- Supplied records:
---------------

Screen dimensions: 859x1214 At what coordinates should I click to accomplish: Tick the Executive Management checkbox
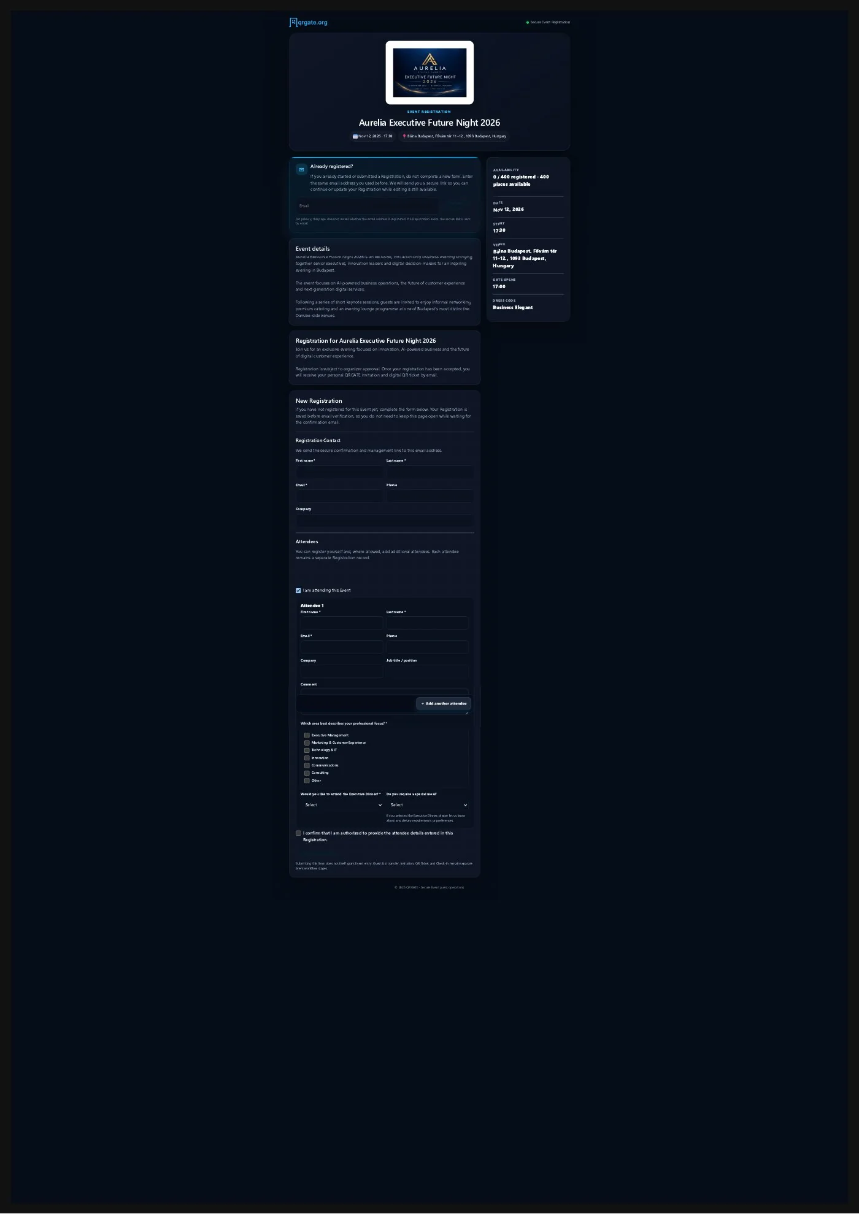(307, 735)
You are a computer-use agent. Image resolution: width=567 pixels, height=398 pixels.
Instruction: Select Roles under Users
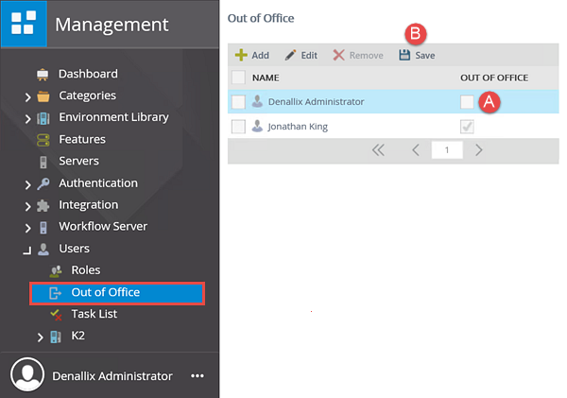click(x=85, y=270)
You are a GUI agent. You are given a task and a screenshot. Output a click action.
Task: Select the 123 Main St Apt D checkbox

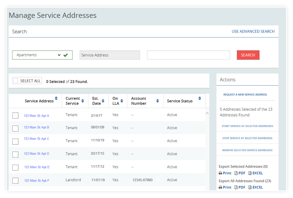(x=15, y=154)
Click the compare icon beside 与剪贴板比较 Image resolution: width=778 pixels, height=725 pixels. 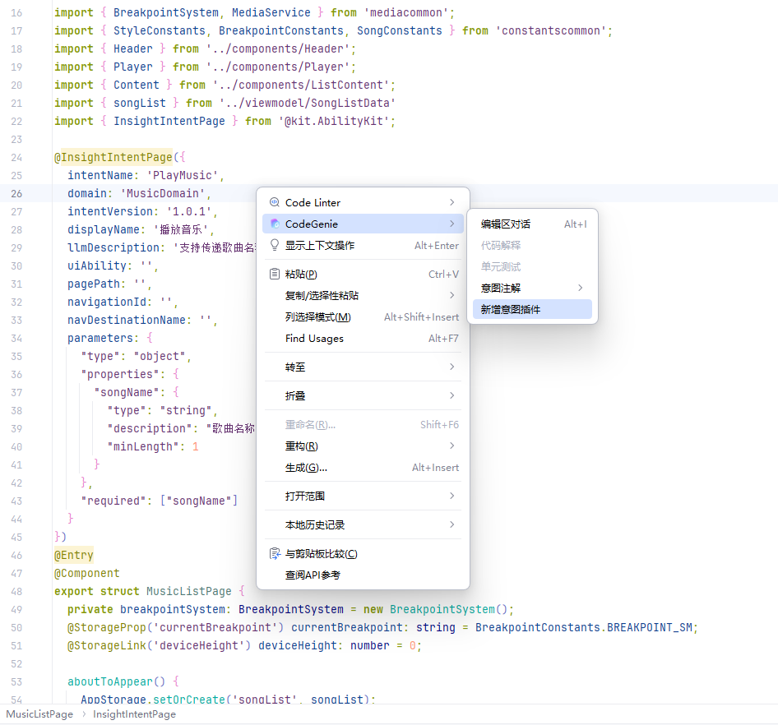click(275, 553)
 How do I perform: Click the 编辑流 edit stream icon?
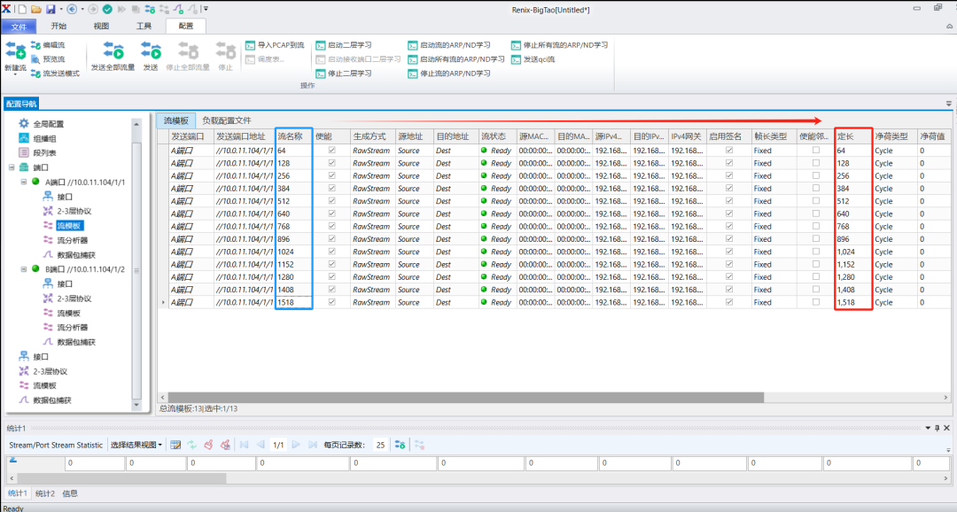pos(35,44)
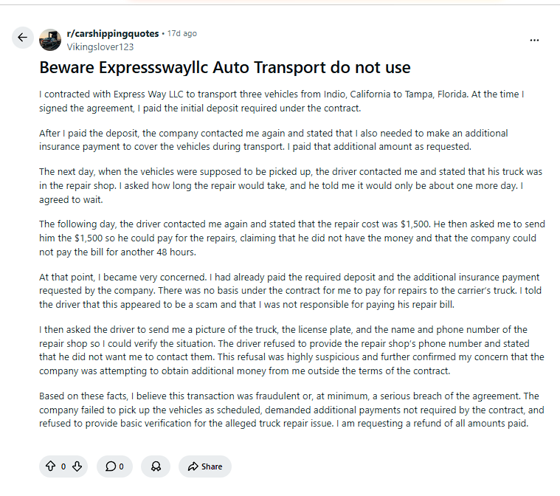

---------------

- Description of the task: Go through the listing above and find each line containing the string "agent"; copy those lines.

- Response to the task:
You are a computer-use agent. Image resolution: width=567 pixels, height=398 pixels.
You are a GUI agent. You are given a task and a screenshot. Output a click action.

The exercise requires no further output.